BY JOHN WALSHE
THERE can’t be many women athletes out there who can say they beat Sonia O’Sullivan during their schooldays and, if they met up again today, would in all probability be still ahead of the Olympic silver-medallist.
Bandon athlete Carmel Crowley heads off to the World Masters’ Track and Field Championships which commence in Lyon, France, on Tuesday next after a string of impressive performance on the local road circuit which bodes well for her forthcoming races against the world’s best in the F45 age category.
While the aforementioned Sonia is happy nowadays to run 10km under 40 minutes, Carmel has already this summer set a course record of 37:46 for that distance in Dunmanway, won the Courtmacsherry race in 39:11 and finished third overall of both sexes in the tough Ballinascarthy 10km in a time of 38:54.
‘I was kind of playing around with going and I suppose when I’m running well I said “it’s now or never”. Also France is close so it will be nice to try it,’ said Crowley of her decision to compete in the Lyon extravaganza which sees over 8,000 athletes from 98 countries taking part.
It all began for the young Carmel McCarthy, a farmer’s daughter from Tullyland (between Bandon and Ballindee), back in the 1980s when she was first introduced to athletics while attending Bandon Convent.

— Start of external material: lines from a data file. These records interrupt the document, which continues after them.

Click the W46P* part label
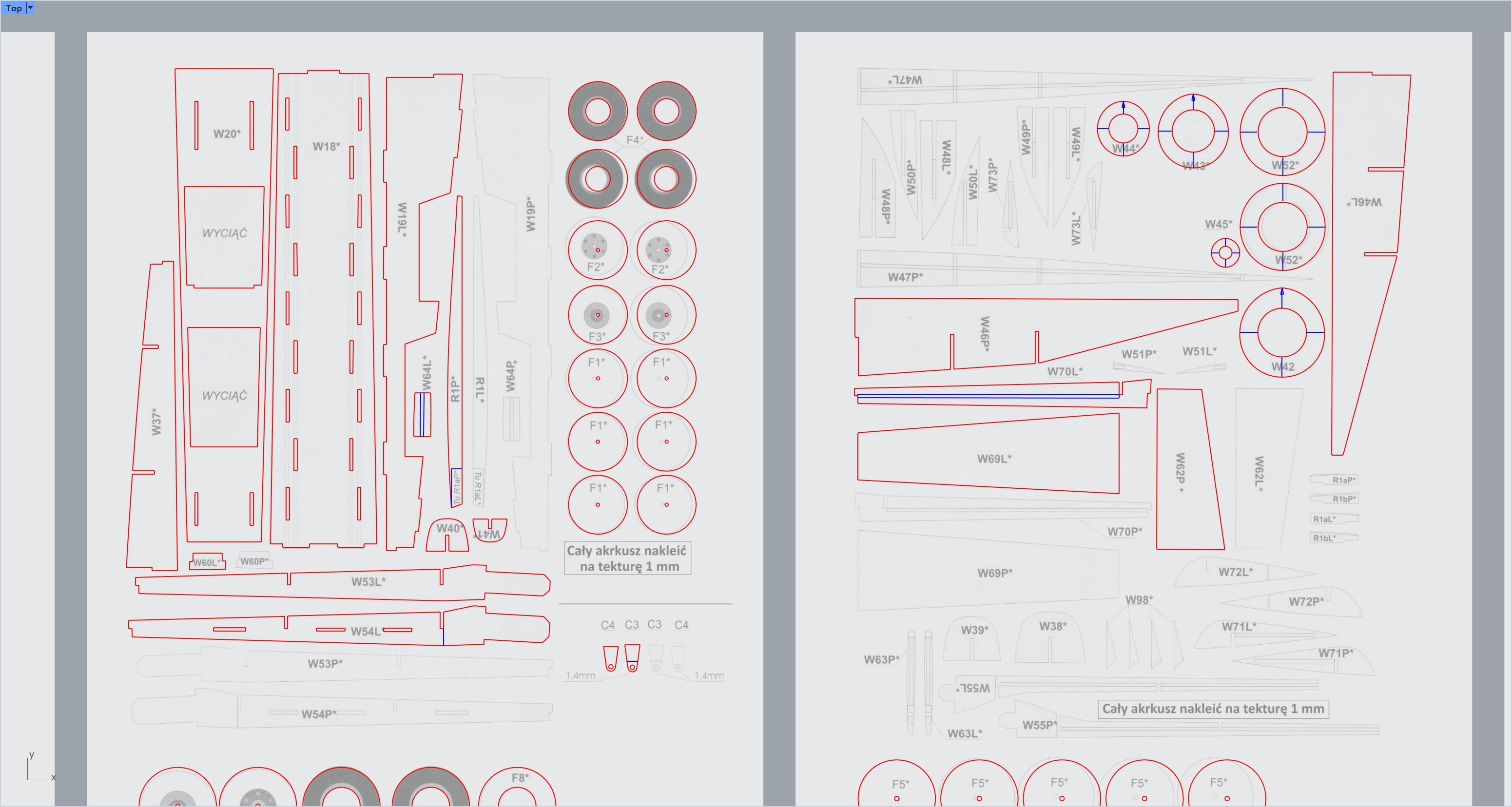Screen dimensions: 1512x807 985,333
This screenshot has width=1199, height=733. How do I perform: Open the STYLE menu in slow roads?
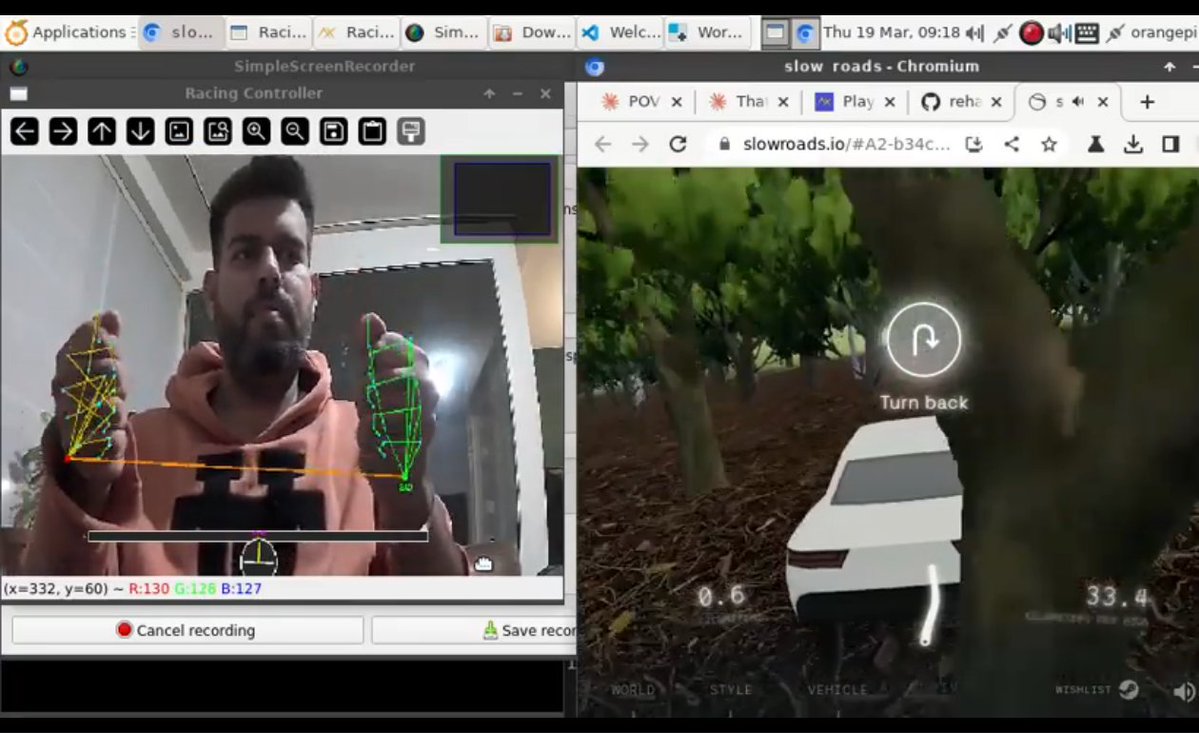(729, 690)
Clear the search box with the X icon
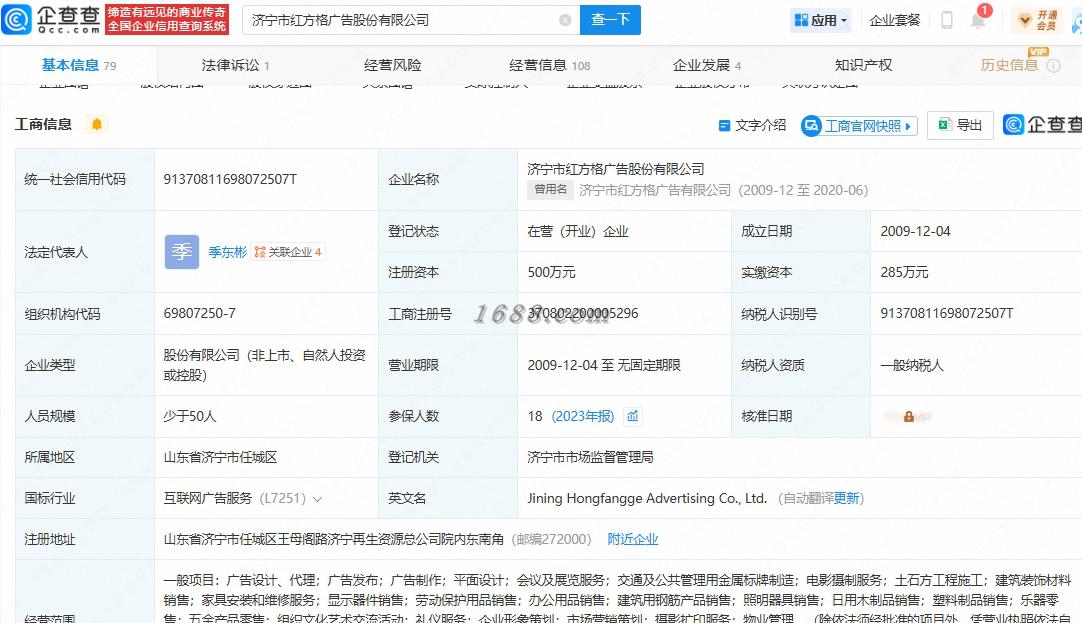1082x623 pixels. click(x=565, y=20)
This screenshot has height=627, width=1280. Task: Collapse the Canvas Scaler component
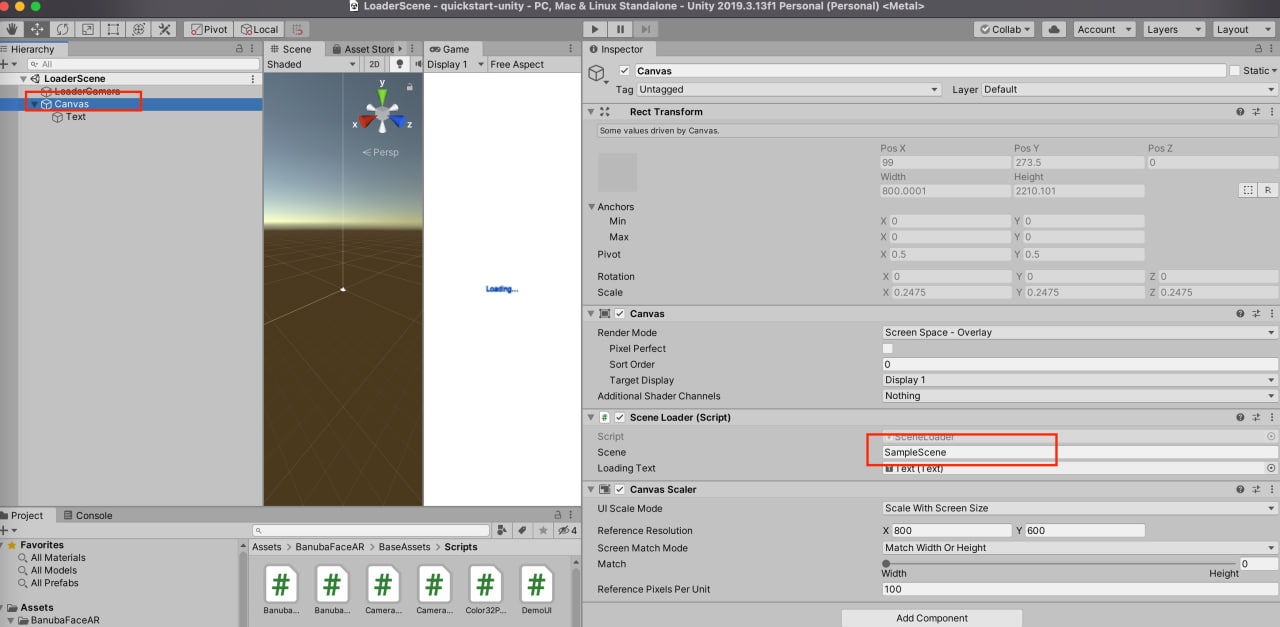591,490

‘I ran the school sports when I was in second year and I came second to Fiona Begley who was a good runner at the time so they asked me to join Bandon Athletic Club,’ she recalls.
During that decade, she made rapid progress through the ranks and achieved success all the way to All-Ireland level with club, school and county. At the Five Nations Women’s International Cross-Country at Bexley in Kent on January 30th, 1985, she achieved one of her most memorable performances.

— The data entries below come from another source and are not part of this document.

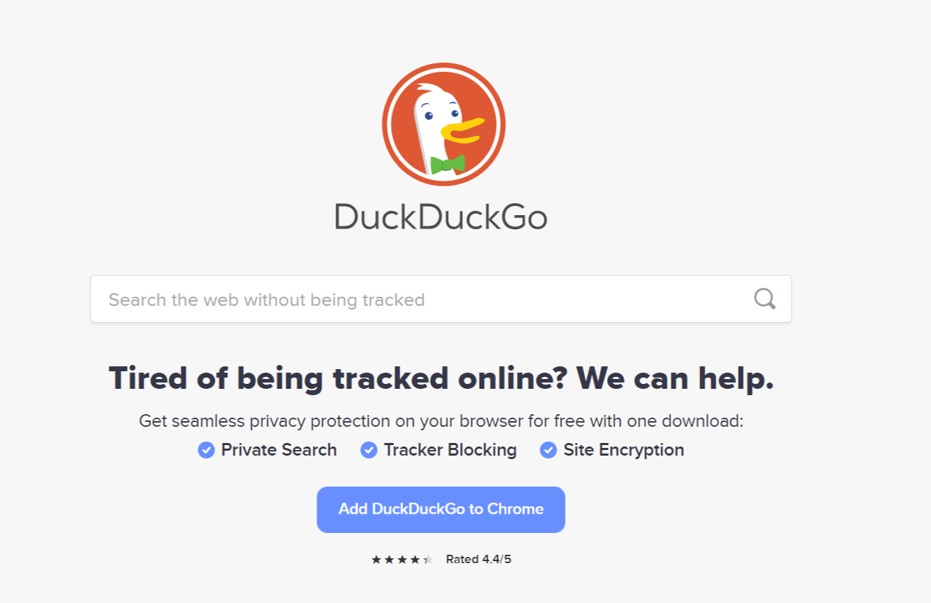Click the Site Encryption label
The height and width of the screenshot is (603, 931).
pyautogui.click(x=623, y=450)
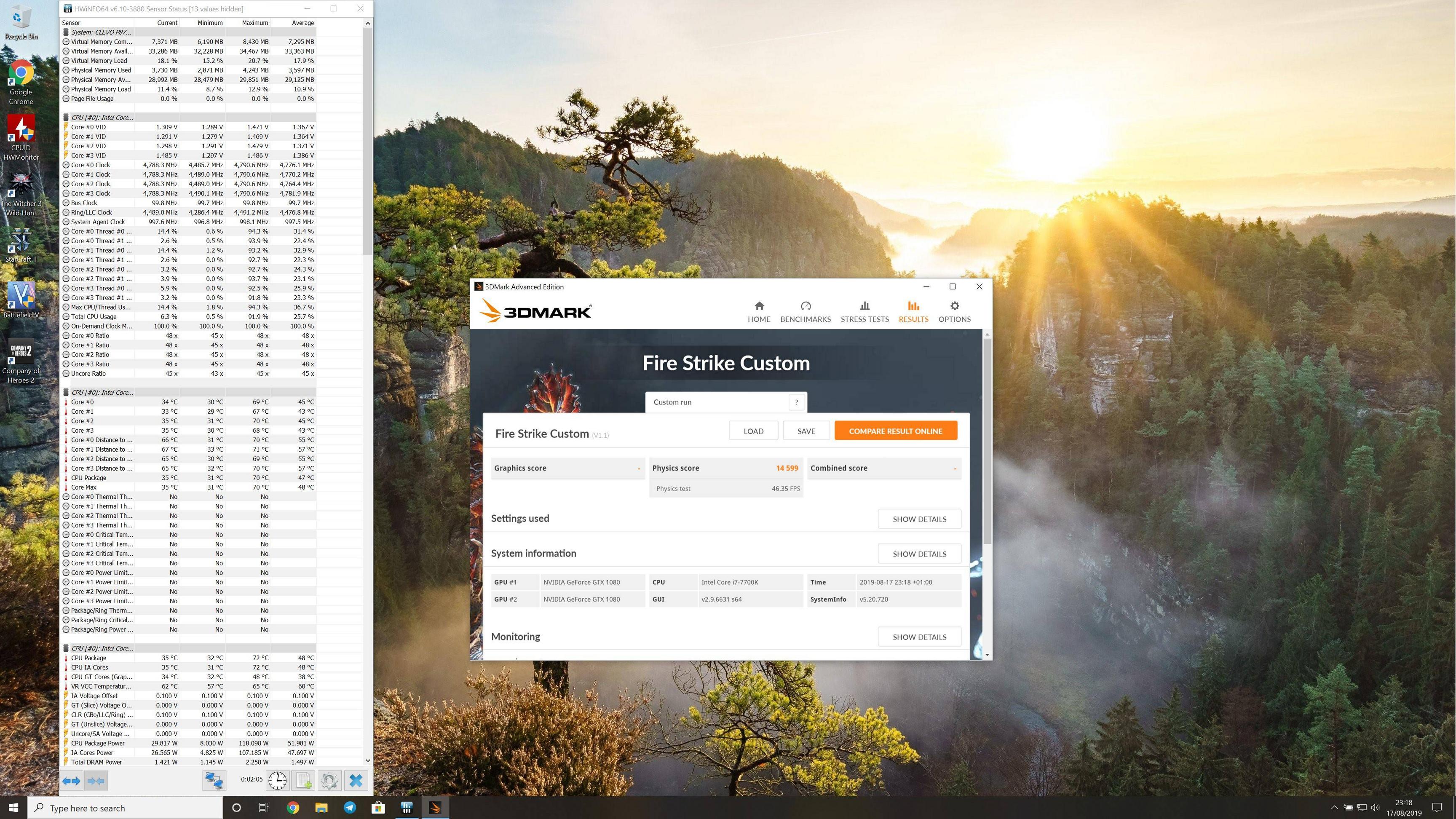Open the remote network monitoring icon
The width and height of the screenshot is (1456, 819).
tap(214, 781)
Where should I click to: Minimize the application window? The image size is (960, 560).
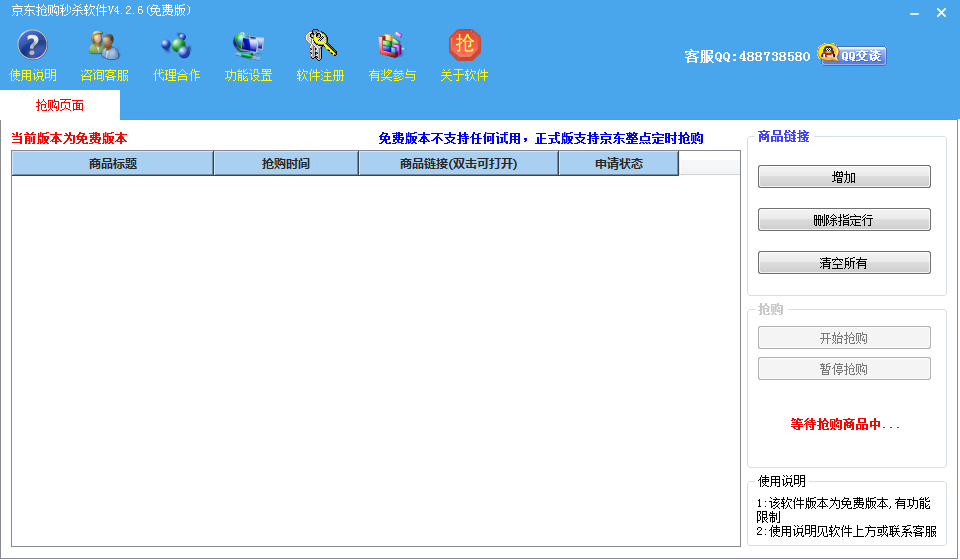click(914, 13)
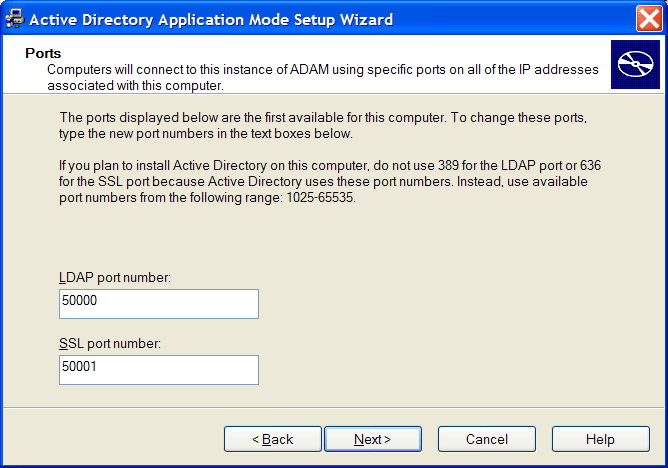Proceed by pressing the Next button

tap(373, 439)
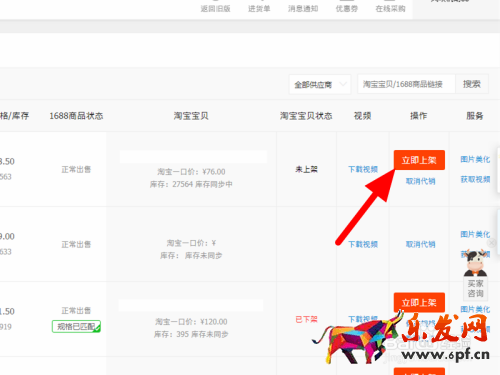Click the 搜索 search button
The width and height of the screenshot is (500, 375).
(x=472, y=84)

In a competition normally dominated by the English, the Irish intermediate girls’ team famously took the team award on a score of 16 points, eight ahead of England with the other three nations nowhere in sight.

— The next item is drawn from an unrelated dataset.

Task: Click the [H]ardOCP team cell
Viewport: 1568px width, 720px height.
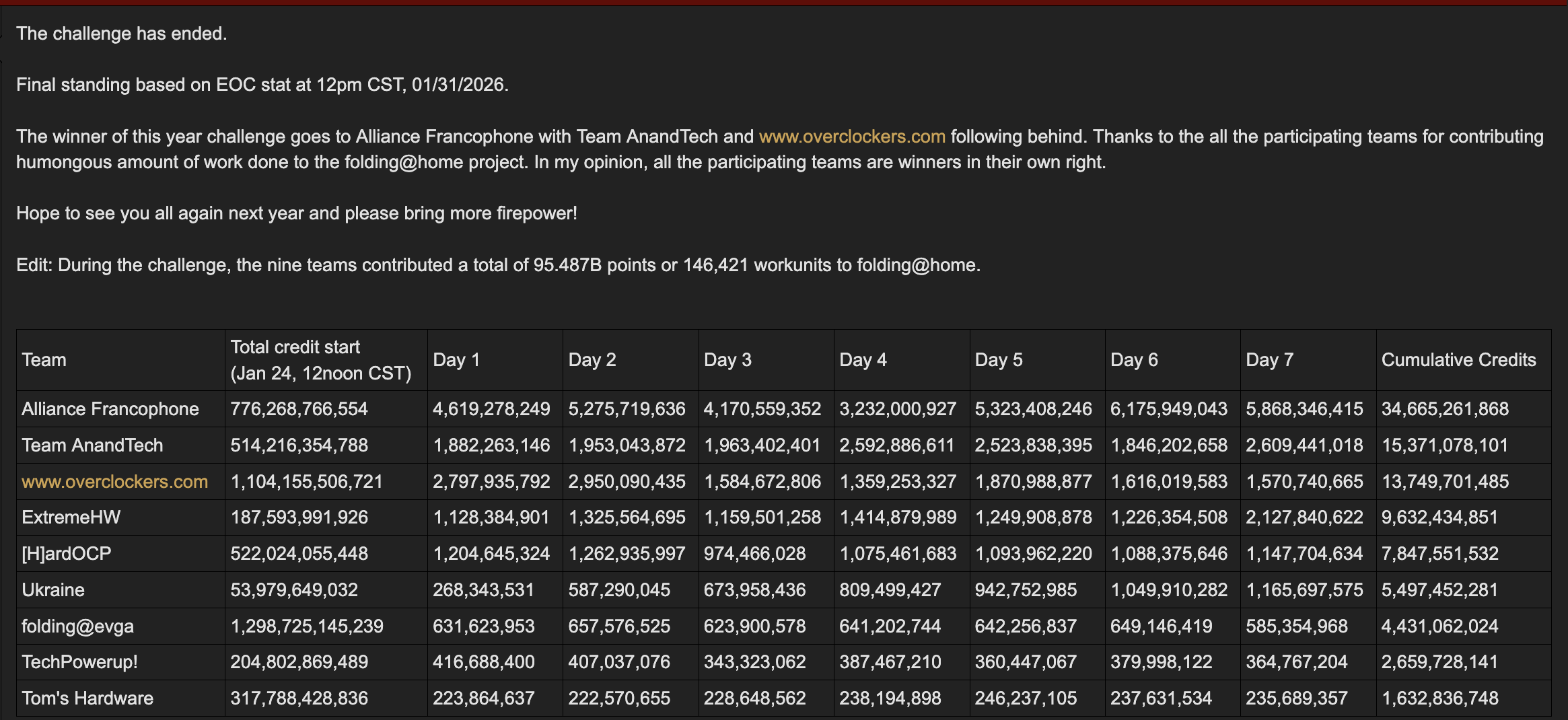Action: [x=66, y=554]
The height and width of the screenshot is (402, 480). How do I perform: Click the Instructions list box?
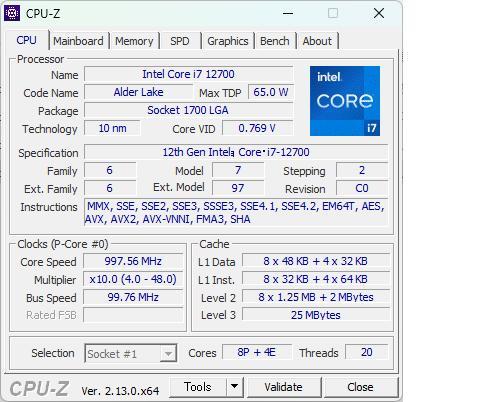(236, 213)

In a very close finish, Wendy Wright of England took first in 15:02, Anita Philpott from Kanturk (who would go on to Providence College on scholarship) was second in 15:12 with Carmel McCarthy third in 15:15. Christine Lynch of Ireland finished fifth, one place ahead of the future Olympic medallist and world champion, Sonia O’Sullivan.
‘I was running all my school years from 13 to 18 but when I started work I gave up,’ says Carmel.
Marriage to Connie Crowley and the arrival of twins Gerard and Christopher (now aged 17) and Carina (15) then intervened until the year 2000.
‘It was Liam Fleming who asked me to come back to make up a team, and I’m at it since,’ she added.
On her return, the now 30-year-old soon showed that the talent hadn’t disappeared. She won the All-Ireland Novice Cross-Country and had a fair amount of success in open road races, including a course record of 27:51 for the Ballycotton five, which was only broken two years ago by Lizzie Lee of Leevale.
‘A couple of years after I came back, I was in line to qualify for the World Cross-Country but I got the ‘flu and I missed out although I did do the European Masters Cross-Country in Belgium a few years ago where I finished fifth over 40,’ she said.
In Lyon, Carmel will compete in two events, the 8km cross-country on Tuesday and the 5,000m on the track which is on Friday.
‘I changed my training around in that I’m doing a lot of speed work, which is hard. I train six days a week, all on my own, and was running between 50 and 55 miles a week in my build-up. I also do weights for a half-hour twice a week,’ she explained.
Working with Stock Health in Bandon for the past 20 years, Carmel fits in her training before work – often at 6am – and on Saturdays takes in a long run of around 13 miles from her home in Cregane.
‘It’s a busy life, we have a dairy farm at home so there’s no rest,’ she says.
And as she looks forward to her first taste of competition on the world stage, did she have any tinge of regret when following the career of her colleague, Sonia, from that schools’ team of three decades ago?
‘No, I didn’t. I admired her, but she also had a hard old time of it.
‘I was a home bird and I don’t think I would have gone through what Sonia went through. She was always a nice person and I was delighted to meet up with her last September when we did the 10-miler in Ballinspittle, we had a great chat.
‘She’s some woman, and she’s giving back all the time,’ concludes this remarkable athlete to which the same attributes equally could be applied.